Stereo Image & Sense of Envelopment
-XY
The XY setup has the narrowest, flattest stereo image among all the recordings. It has a two-dimensional feel, and the sense of envelopment is very weak. It sounds like a mono recording, yet there is a large amount of separation between left and right channel, content only appears on one side without any coherence to the other channel. Listeners may not be able to feel the depth and sense of space of the environment.
-Omni
The Omni setup has the best sense of envelopment, it successfully reproduces the three-dimensional sensation on a normal stereo playback system. However due to its polar pattern nature both microphone receives similar content, the directional information of a sound source is lost in the recording. An example is the pedestrian traffic signal which is positioned on the right side to the recorders appearing in the center of the omni recording. A Stereo Microphone Array/Parallel Boundary Array could be placed between two omni microphones to resolve this issue and produce a realistic stereo image.

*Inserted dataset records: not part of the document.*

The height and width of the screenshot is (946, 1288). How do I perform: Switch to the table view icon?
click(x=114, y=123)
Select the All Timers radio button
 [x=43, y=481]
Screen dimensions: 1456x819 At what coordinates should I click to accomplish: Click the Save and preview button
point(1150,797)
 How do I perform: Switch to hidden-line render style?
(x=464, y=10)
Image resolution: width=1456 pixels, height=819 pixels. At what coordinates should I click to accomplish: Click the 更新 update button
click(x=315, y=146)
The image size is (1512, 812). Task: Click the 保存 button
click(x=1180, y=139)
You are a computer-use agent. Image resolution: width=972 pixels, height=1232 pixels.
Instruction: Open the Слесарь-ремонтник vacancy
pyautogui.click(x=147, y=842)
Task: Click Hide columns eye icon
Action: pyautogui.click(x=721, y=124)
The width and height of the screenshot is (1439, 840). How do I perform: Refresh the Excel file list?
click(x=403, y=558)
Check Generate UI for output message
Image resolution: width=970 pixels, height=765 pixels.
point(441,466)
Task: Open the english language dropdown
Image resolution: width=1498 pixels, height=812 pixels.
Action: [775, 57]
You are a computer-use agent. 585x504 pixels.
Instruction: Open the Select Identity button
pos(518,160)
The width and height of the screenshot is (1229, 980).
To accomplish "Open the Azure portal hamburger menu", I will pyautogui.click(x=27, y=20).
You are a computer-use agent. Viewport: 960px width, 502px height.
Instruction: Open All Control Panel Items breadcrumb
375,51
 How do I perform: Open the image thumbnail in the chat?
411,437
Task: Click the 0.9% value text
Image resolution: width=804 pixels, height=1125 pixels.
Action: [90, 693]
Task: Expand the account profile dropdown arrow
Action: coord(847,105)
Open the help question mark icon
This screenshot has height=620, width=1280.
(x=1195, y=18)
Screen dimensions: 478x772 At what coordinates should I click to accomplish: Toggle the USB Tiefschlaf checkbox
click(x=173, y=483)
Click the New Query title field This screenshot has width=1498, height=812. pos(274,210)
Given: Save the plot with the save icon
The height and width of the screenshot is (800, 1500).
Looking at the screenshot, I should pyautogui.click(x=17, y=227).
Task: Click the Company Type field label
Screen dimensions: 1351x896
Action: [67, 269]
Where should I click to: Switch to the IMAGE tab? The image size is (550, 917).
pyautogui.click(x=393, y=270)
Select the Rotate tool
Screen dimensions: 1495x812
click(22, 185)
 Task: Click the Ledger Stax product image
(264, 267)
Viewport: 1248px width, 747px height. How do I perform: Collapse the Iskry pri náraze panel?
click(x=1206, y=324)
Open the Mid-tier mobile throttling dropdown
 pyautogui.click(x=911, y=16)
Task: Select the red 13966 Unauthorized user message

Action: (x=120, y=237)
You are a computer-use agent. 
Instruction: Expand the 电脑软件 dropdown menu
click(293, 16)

Reference: https://www.trackseventeen.com/mic_rigs.html
-Cardioid Pair
The NOS Cardioid setup has the most natural stereo image which offers a good amount of directional information yet maintains the coherence between the two sides. It delivers a reasonable level of envelopment and a natural feeling for the listeners. Due to its incapability of receiving information behind the microphone, certain sound, for instance the Light Rail passing by at the back at 06:38 in the recording, fades quicker than the real world counterpart and not reflecting the actual state of affairs.
-Ambisonics to Stereo
The major advantage of the ambisonic recording is the flexibility to alter the stereo width and microphone polar pattern to suit the circumstances. The Ambix to Omni example shows how to generate a stereo recording with an even wider stereo image than a real-world equivalent. Yet in the Ambix to Cardioid example, it produces a close emulation to a genuine cardioid microphone. With only a few minor tweaks, this flexibility may be quite useful if the equipment is constrained.
Conclusion
While the emergence and formation of the auditory environment, either in urban or nature, is beyond our control, it relies on one’s judgement on how to capture and reproduce a soundscape recording. There is no one approach or piece of equipment that is absolutely right or wrong for performing a field recording session. It’s crucial to concentrate on the recording subject and the range of sounds aimed to collect; with the appropriate decision, an evocative and compelling audio recording will be made.